October 12

23andMe Data Breach: What you need to know


OCT. 19 UPDATE: The hacker released another 4 million records on hacker forums, claiming the list includes U.K. users as well as the “wealthiest people living in the U.S. and Western Europe.”

It’s been a while since I posted about a data breach. It’s not that they haven’t been happening… it’s because they haven’t been huge lately, and so much other stuff has been going on instead.

What Is Happening with 23andMe Data?

Last week cybersecurity folks noticed that someone was offering data from 23andMe for sale in the dark corners of the internet where the bad guys go. Of particular concern was the fact that one sample data set contained the data of one million users of Jewish Ashkenazi descent. Another sample had 100k Chinese users. It’s pretty worrisome that the hackers are breaking people up by heritage.

How Did This Happen?

23andMe says that their system wasn’t breached. The data was captured because the hackers used lists (like MASSIVE lists) of username/password combos to try to get into accounts of people who reuse passwords. Because 23andMe lets users find their DNA Relatives, the hackers collected not only the breached user info but also the info of the connected relatives.

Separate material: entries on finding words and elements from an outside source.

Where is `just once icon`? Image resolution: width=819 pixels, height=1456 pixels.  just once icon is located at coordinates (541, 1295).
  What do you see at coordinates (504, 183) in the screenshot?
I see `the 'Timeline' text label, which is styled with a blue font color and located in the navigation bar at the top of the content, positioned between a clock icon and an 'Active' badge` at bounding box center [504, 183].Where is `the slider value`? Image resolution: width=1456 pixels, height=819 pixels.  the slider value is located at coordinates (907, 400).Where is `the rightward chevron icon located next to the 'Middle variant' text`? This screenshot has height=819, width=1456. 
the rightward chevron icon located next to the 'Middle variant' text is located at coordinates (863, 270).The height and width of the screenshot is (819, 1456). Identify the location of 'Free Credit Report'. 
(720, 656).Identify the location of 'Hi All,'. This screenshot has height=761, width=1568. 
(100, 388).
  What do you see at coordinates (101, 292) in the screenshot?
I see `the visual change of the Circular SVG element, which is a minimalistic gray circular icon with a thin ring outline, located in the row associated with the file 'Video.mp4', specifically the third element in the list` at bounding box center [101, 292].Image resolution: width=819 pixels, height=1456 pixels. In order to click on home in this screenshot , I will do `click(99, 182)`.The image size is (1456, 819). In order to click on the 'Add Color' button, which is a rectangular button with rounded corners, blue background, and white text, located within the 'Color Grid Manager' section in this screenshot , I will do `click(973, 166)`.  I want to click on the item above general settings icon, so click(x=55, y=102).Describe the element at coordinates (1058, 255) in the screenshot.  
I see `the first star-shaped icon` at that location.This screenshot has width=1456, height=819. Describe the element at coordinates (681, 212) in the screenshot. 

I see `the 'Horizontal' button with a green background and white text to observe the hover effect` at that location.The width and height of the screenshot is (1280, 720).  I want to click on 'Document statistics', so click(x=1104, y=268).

For example, if my account had been accessed, they would also be able to get info about my dad, Barbara (1st cousin, once removed — never met her), Angie (3rd cousin — never met her), David (4th cousin — never met him)… and — get this — fifteen hundred of my distant relatives. And that’s just if my one account got hacked.

And because I can’t be sure if one of those 1500 connections was one of the breached accounts, I don’t even know yet if my data was leaked.

What 23andMe Did Wrong

The company says its systems were not accessed or breached. But because they set up their DNA Relatives connections the way they did, one breached account put hundreds of people at risk… x how many breached accounts? That’s a lot of records.

What You Did Wrong

Ok, not YOU specifically, but the general y’all. Y’all reuse passwords for different sites, and this is why that practice is really dangerous. You have to have a unique, unguessable password for every single place you register. Sure, we’re moving toward a passwordless future with passkeys (I still need to write about those… stay tuned). But for the foreseeable future, we’re going to have to deal with passwords, and we have to be more careful.

What Should We Do Now?

If you have a 23andMe account…

  1. Login to 23andMe.com and change your password (they’ll probably require it).
  2. Enable two-factor authentication for the site.
  3. Keep an eye on the updates from 23andMe.
  4. Opt out of the DNA Relatives feature.
  5. Apologize to your relatives for putting their data in harm’s way (just kidding — it’ll take too long to write 1500 apology letters, even with ChatGPT).

Everybody, even if you don’t have a 23andMe account…

  1. Go here to check to see if your email has been involved in a breach (23andMe isn’t listed there yet).
  2. Update your sites to make sure you have a unique password for each one.